- Old Union School
- U.S. National Register of Historic Places
- Location: 310 Sycamore St., Coshocton, Ohio
- Coordinates: 40°16′39″N 81°52′1″W﻿ / ﻿40.27750°N 81.86694°W
- Area: 1 acre (0.40 ha)
- Built: 1855
- Architect: A.N. Milner
- Architectural style: Greek Revival
- NRHP reference No.: 84000127
- Added to NRHP: October 18, 1984

= Old Union School (Coshocton, Ohio) =

The Old Union School at 310 Sycamore St. in Coshocton in Coshocton County, Ohio was built in 1855. It was a work of A.N. Milner and is designed in the Greek Revival style of architecture. It was listed on the National Register of Historic Places in 1984.

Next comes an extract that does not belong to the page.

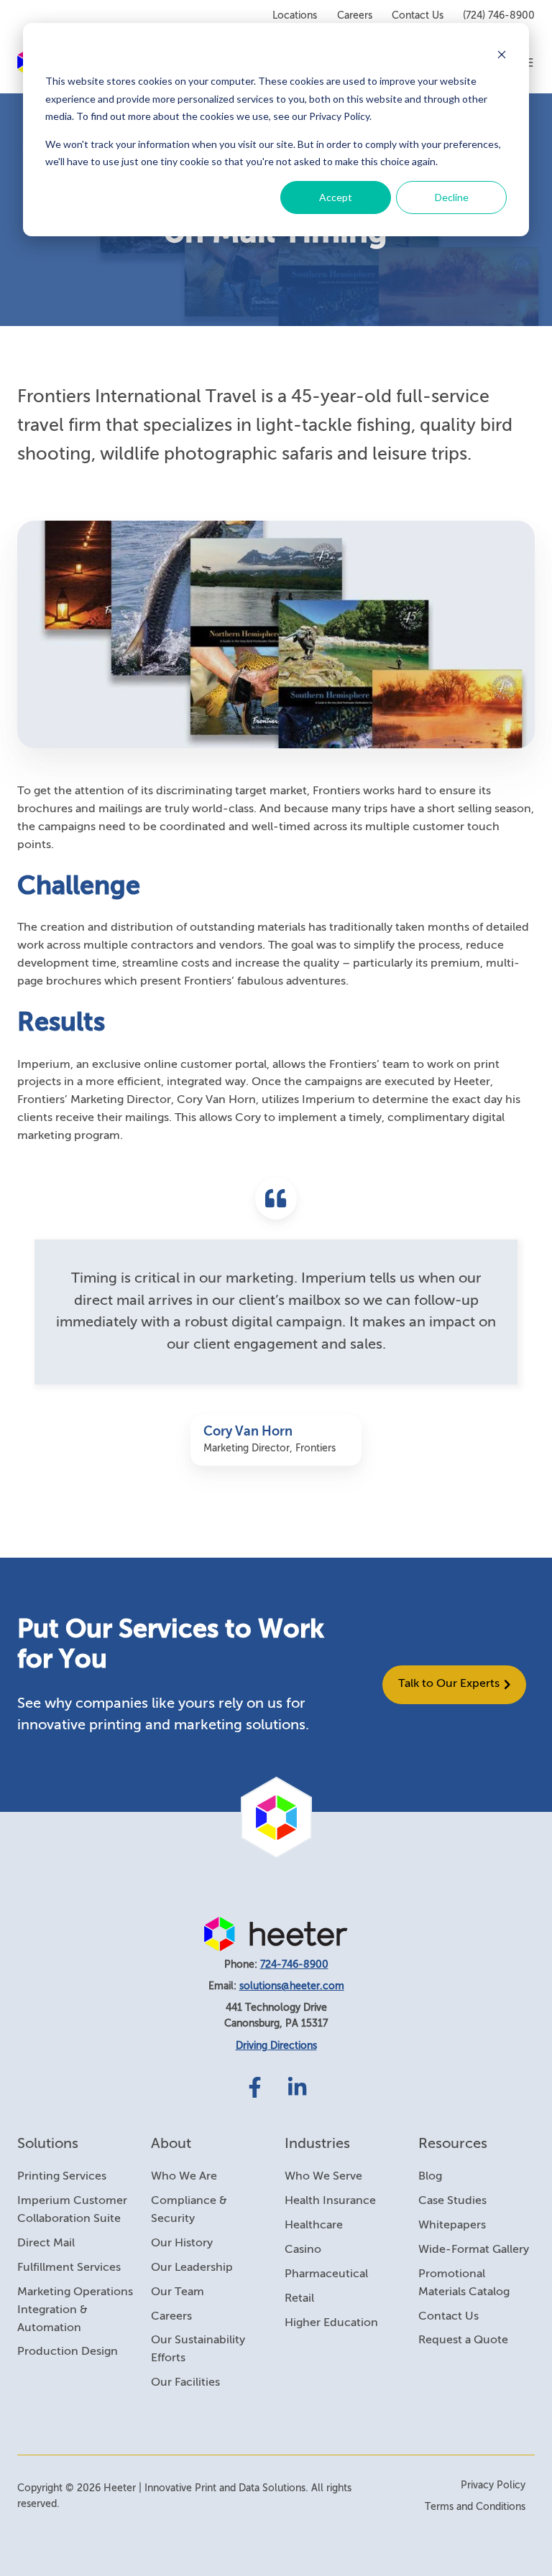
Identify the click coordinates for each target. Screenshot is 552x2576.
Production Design (67, 2352)
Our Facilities (185, 2383)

It is one of few antebellum schoolhouses surviving in the county and served all grades. It was a brick building with plain stone lintels and a gable roof. Bricks were made from clay on the site. Greek Revival details include its entrance, its cornice returns, brick pilasters across the facade, and flat stone lintels. Carpentry was by George Hay, and stone work was by Henry Davis.

It became offices for the Coshocton City School Board in 1979.

According to a website documenting old Ohio schools in Coshocton County it is gone, demolished.

The NRHP nomination document, with photos conclusively showing that the old school is different than the building now on the site (:File:Old Union School in Coshocton.jpg), is available in 2022 from NARA.